▸ Information shown

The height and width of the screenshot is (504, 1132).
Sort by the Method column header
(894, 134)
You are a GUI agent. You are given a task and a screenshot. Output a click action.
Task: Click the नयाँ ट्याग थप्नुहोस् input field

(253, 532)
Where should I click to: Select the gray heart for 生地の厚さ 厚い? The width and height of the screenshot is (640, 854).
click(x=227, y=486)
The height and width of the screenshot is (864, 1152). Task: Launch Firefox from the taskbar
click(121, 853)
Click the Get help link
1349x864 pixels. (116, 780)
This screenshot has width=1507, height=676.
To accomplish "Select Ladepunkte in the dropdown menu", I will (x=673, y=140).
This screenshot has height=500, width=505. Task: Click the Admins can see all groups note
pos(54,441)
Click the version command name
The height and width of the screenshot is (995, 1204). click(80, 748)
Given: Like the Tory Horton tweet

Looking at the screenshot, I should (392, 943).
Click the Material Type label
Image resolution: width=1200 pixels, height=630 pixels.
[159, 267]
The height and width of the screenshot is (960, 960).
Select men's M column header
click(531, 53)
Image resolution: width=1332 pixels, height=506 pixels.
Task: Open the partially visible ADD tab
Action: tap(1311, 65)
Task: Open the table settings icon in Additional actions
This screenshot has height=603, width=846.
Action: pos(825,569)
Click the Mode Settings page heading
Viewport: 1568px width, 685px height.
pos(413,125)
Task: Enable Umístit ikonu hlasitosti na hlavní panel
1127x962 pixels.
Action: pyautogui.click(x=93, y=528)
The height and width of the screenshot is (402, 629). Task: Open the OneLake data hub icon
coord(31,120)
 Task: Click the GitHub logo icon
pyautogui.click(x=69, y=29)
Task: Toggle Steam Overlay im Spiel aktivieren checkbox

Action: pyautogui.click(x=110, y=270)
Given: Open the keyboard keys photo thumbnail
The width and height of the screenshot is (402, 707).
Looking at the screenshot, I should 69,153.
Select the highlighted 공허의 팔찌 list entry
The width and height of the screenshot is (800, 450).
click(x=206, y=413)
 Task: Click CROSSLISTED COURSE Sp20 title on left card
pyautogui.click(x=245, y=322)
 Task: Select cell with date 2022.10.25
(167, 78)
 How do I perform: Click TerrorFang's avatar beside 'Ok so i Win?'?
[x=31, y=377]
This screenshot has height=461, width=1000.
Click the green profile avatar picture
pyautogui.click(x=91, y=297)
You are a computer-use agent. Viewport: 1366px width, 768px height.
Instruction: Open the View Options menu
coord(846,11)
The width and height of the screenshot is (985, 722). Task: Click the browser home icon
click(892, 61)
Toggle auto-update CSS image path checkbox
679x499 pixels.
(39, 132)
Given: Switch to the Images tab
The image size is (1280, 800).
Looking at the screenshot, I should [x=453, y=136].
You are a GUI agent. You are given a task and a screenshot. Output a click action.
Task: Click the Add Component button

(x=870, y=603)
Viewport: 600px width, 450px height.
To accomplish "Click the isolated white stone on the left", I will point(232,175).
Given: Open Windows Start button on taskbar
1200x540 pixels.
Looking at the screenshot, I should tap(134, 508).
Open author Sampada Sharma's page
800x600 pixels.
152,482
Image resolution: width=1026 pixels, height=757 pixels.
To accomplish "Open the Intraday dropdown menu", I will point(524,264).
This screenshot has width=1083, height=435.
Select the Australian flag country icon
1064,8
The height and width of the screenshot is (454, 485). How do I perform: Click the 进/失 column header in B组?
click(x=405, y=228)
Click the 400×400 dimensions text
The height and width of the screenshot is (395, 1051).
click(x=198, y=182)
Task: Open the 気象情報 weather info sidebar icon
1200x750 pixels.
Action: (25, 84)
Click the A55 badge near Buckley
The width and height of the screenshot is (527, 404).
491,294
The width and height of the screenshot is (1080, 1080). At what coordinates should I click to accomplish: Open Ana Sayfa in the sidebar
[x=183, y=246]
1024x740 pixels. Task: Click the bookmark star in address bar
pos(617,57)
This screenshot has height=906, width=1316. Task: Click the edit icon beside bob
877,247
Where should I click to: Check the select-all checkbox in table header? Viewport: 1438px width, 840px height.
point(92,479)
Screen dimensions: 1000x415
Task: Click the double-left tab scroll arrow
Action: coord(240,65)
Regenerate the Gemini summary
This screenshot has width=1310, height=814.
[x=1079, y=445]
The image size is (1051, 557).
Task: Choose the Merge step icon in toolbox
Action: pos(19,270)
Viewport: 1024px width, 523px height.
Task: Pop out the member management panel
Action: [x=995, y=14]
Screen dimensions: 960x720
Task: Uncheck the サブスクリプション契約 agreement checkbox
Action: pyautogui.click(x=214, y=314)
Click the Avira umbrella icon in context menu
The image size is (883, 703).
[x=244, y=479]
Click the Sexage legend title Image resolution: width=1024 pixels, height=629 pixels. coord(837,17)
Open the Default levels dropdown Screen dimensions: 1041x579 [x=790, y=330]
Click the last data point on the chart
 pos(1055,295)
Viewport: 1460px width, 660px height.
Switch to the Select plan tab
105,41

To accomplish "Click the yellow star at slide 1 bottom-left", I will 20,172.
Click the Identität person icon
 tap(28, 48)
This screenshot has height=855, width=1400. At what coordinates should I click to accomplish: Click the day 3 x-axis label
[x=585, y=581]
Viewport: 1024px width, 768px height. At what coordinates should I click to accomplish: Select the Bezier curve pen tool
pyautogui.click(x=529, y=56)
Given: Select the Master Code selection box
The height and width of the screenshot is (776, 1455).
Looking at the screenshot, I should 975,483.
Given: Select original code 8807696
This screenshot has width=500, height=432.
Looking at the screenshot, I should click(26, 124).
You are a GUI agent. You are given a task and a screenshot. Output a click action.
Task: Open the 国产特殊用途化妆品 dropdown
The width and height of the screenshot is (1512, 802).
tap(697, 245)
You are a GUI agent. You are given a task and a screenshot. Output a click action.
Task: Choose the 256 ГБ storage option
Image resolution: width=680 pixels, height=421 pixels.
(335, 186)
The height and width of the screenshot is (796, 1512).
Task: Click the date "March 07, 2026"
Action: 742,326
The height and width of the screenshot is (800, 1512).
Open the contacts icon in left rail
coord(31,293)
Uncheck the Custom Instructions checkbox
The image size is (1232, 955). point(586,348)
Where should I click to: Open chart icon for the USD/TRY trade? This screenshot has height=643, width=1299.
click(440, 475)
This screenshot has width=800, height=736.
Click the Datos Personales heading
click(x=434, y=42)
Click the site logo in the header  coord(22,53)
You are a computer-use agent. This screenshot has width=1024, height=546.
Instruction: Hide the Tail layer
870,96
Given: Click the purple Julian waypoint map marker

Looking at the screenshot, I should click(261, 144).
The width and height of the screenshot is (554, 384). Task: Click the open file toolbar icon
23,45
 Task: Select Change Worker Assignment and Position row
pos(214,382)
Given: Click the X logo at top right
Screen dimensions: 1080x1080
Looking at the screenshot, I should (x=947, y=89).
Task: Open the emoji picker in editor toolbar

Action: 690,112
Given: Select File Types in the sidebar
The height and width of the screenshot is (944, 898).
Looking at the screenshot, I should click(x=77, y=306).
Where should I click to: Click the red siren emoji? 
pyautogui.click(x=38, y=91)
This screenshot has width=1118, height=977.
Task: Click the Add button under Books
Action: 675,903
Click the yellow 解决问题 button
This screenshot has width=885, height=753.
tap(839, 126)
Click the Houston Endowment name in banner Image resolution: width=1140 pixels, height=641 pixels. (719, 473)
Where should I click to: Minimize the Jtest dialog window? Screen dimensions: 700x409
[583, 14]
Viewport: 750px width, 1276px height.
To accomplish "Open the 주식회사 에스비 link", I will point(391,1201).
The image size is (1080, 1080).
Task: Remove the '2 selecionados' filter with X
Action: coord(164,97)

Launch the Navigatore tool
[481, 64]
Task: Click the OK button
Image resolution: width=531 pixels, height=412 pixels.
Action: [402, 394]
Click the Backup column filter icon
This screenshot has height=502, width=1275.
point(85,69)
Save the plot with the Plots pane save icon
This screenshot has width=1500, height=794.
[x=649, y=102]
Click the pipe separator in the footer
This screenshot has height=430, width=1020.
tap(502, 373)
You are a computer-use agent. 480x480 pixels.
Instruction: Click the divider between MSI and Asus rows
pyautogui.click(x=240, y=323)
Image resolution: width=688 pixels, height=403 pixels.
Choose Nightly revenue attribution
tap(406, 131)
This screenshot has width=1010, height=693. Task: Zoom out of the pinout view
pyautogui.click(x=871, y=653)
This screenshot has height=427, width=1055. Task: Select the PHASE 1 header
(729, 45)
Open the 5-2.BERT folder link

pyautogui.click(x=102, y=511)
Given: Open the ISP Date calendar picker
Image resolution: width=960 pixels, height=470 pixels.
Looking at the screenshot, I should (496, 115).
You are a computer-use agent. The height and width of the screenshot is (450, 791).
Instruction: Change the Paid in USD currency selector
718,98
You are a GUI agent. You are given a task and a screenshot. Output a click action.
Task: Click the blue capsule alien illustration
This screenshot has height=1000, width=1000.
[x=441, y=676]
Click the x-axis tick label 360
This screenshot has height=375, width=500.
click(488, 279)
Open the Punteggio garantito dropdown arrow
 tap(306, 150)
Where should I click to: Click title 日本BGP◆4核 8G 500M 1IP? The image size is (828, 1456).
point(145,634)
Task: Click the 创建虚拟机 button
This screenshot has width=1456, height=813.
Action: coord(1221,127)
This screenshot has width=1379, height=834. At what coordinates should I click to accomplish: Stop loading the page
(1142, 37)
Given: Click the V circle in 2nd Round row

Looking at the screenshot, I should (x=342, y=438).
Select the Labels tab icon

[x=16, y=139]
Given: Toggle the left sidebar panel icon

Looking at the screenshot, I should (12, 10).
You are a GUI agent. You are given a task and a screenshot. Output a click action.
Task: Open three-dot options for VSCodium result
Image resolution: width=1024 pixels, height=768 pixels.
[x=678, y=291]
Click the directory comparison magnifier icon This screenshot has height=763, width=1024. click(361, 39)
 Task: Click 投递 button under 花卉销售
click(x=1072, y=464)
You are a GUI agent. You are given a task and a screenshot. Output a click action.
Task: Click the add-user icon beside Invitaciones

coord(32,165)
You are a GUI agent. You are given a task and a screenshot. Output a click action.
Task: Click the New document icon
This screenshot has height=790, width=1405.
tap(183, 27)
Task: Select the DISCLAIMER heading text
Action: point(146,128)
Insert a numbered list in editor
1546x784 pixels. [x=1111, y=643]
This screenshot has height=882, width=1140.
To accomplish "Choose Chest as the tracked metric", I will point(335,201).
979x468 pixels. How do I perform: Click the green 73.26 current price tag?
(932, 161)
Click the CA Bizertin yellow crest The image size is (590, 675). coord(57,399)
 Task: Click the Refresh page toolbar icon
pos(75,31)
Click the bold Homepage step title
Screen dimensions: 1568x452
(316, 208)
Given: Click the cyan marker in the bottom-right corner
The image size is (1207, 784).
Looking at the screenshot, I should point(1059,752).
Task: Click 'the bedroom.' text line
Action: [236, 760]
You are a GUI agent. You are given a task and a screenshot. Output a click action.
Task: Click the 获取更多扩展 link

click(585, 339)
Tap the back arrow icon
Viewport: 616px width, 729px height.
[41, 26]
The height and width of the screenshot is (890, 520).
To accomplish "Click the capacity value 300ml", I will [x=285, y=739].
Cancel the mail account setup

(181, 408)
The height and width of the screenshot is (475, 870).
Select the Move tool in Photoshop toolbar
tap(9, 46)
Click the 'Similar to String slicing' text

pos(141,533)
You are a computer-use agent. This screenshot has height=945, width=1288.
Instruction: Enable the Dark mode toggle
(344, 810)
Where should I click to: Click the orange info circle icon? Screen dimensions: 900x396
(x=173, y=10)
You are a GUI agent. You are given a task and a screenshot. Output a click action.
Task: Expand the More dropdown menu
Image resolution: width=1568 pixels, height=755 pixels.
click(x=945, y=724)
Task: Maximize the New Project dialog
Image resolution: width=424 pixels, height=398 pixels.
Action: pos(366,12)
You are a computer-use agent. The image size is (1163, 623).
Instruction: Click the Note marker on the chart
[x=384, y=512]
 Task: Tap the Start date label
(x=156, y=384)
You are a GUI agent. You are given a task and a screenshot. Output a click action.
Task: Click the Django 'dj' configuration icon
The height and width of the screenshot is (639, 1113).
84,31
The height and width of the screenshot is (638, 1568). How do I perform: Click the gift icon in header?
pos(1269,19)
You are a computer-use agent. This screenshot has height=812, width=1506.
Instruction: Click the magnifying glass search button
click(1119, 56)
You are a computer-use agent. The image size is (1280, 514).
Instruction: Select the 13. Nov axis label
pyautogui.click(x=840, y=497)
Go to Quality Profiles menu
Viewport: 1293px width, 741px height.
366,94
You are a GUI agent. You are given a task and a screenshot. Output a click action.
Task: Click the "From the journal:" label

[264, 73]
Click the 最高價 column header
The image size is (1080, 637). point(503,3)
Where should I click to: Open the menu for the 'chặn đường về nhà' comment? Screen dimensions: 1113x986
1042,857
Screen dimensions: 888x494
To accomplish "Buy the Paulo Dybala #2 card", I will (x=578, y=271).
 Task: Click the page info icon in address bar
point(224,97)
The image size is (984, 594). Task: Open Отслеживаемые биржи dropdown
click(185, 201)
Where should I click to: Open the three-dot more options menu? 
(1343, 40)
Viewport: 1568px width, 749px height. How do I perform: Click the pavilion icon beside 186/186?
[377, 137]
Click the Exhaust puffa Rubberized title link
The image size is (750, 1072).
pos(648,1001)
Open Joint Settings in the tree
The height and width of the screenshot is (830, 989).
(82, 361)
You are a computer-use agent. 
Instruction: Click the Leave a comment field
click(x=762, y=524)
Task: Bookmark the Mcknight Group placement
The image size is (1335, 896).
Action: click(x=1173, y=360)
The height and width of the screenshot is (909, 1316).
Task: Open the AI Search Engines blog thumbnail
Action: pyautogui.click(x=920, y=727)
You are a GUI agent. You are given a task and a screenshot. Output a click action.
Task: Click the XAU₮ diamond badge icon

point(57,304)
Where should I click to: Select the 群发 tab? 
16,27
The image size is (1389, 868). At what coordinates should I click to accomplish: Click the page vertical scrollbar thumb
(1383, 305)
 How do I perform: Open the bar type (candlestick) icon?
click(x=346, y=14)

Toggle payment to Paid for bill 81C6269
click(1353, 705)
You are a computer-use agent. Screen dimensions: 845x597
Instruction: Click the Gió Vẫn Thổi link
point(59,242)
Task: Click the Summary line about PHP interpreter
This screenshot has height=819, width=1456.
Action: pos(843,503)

▸ Exercise directions
Which lines above include the string "right"? Show them.

▸ Exercise output
Given: Click the X logo at top right
Given: Click the cyan marker in the bottom-right corner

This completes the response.